RECORD EXTRACTS:
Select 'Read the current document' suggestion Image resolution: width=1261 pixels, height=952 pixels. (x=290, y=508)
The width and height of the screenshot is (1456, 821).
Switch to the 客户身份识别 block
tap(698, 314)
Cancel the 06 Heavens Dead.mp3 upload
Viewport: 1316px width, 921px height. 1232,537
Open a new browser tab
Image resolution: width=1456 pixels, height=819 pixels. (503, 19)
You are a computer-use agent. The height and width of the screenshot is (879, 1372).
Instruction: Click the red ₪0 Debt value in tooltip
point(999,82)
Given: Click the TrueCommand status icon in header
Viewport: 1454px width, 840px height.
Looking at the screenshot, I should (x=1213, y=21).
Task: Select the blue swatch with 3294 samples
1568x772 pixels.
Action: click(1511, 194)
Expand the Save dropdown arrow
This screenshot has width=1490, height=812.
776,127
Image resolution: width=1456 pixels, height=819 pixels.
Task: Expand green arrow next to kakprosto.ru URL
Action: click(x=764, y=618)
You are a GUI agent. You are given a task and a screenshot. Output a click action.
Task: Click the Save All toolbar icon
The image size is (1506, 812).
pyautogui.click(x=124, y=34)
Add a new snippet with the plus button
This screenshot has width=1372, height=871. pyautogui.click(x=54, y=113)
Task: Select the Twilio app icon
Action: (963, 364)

EXERCISE PROMPT: Transcribe the full listing above without leaving anything out.

RESPONSE AREA:
Select 'Read the current document' suggestion Image resolution: width=1261 pixels, height=952 pixels. (x=290, y=508)
The width and height of the screenshot is (1456, 821).
Switch to the 客户身份识别 block
tap(698, 314)
Cancel the 06 Heavens Dead.mp3 upload
Viewport: 1316px width, 921px height. 1232,537
Open a new browser tab
Image resolution: width=1456 pixels, height=819 pixels. (503, 19)
You are a computer-use agent. The height and width of the screenshot is (879, 1372).
Instruction: Click the red ₪0 Debt value in tooltip
point(999,82)
Given: Click the TrueCommand status icon in header
Viewport: 1454px width, 840px height.
Looking at the screenshot, I should (x=1213, y=21).
Task: Select the blue swatch with 3294 samples
1568x772 pixels.
Action: click(1511, 194)
Expand the Save dropdown arrow
This screenshot has width=1490, height=812.
776,127
Image resolution: width=1456 pixels, height=819 pixels.
Task: Expand green arrow next to kakprosto.ru URL
Action: click(x=764, y=618)
You are a GUI agent. You are given a task and a screenshot. Output a click action.
Task: Click the Save All toolbar icon
The image size is (1506, 812).
pyautogui.click(x=124, y=34)
Add a new snippet with the plus button
This screenshot has width=1372, height=871. pyautogui.click(x=54, y=113)
Task: Select the Twilio app icon
Action: (963, 364)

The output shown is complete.